More than  5,000,000 patients suffer from congestive heart failure secondary to a number of problems including heart attacks and heart muscle wasting (cardiomyopathy). Each year, nearly 500,000 patients are newly diagnosed with congestive heart failure. While partly dependent on the patient’s functional classification, heart failure is associated with staggering costs to society (repeat hospital visits, loss of work potential, prescription medicines) and a dismal survival (1 year mortality, 10-75%). While medical therapy has greatly improved the outcomes for many of these patients, many will continue to decline and ultimately succumb to this disease. Heart transplantation can be a valuable option for these patients. Unfortunately, our donor supply limits this resource to less than 2500 patients each year. As such, a number of surgical options are available and routinely practiced here at UNC.


Heart transplantation remains the gold standard for patients with end-stage heart disease. Although recipients are required to take medicines to prevent rejection of their transplant, patients are able to return to excellent quality of life and have a survival over 50% at 10 years (markedly better than those patients not transplanted). At UNC, we have done over 250 heart and heart/lung transplants. In addition to the surgeons, the transplant team represents a comprehensive approach to these patients including The thoracic organ transplant team at UNC Hospitals includes three board-certified thoracic surgeons adult and pediatric cardiologists, adult and pediatric pulmonologists, anesthesiologists, transplant coordinators, social workers, physical therapists, infectious disease specialists, radiologists, and pathologists. Read more about the UNC transplantation program here.

Non-Transplant Surgical Alternatives

Because of the dearth of donor organs, we have adopted an aggressive strategy to try to maximize heart recovery in patients that potentially have reversible heart failure. At UNC, we routinely perform operations on patients with very poor heart function (<20-30%) with the expectation that patients will be able to regain function, quality of life, and lengthen life. In addition with optimal medical management, many of these patients can completely avoid heart transplantation. Typical procedures include but not restricted to low ejection fraction (EF) coronary artery bypass grafting, low EF aortic valve replacement, low EF mitral valve repair, ventricular reconstruction for akinetic and aneurysmal heart muscle, and biventricular lead placement.

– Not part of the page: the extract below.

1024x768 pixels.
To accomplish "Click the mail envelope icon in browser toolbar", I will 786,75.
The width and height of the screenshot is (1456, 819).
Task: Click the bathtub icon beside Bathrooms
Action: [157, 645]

Mechanical Circulatory Assist

Despite best medical and surgical therapy, a group of patients will continue to have symptomatic endstage heart disease. Many of these patients are candidates for artificial circulatory support. At UNC, we have a number of devices available that are routinely used to support both the acutely and chronically decompensated heart. Depending on the particular device used, both the right and left ventricles can be assisted (ie: LVAD=left ventricular assist device; RVAD=right ventricular assist device; BiVAD=biventricular assist device). Often these devices can be placed temporarily to allow myocardial recovery (ie: acute viral myocarditis).

The most common use of these devices is to bridge the acutely failing heart to eventual heart transplantation. Many patients will only require left ventricular support for heart failure. For these patients an LVAD is placed in the left upper quadrant of their abdomen. Blood flows into the device through an inflow conduit connected to the patient’s left ventricle. A one-way valve ensures unidirectional blood flow. The outflow cannula is connected to the aorta. From there oxygenated blood is delivered to the rest of the body’ organs. This method allows patients to recover end-organ damage, obtain rehabilitation, and possibly go home prior to definitive heart transplantation.

Finally, there are a group of patients with severe CHF who are not transplant candidates and who otherwise would succumb to their disease. These patients are candidates for destination therapy. With this method, devices would be implanted and remain in place for the remainder of the patient’s life.

At UNC, we actively use several devices including the Abiomed BVS5000, Thoratec paracorporeal devices, Heartmate XVE, and Novacor. We also have implanted the newer, smaller, axial flow pumps (Jarvik 2000). Having multiple options allows us to tailor our circulatory assistance depending on the particular patient’s problem.

While many cardiac surgery and heart transplant centers exist in the southeast, UNC is one of only two centers in North Carolina, South Carolina, Georgia, eastern Tennessee, and southern Virginia approved to provide destination therapy ventricular assist. In addition, we are involved with ongoing trials investigating devices for destination therapy.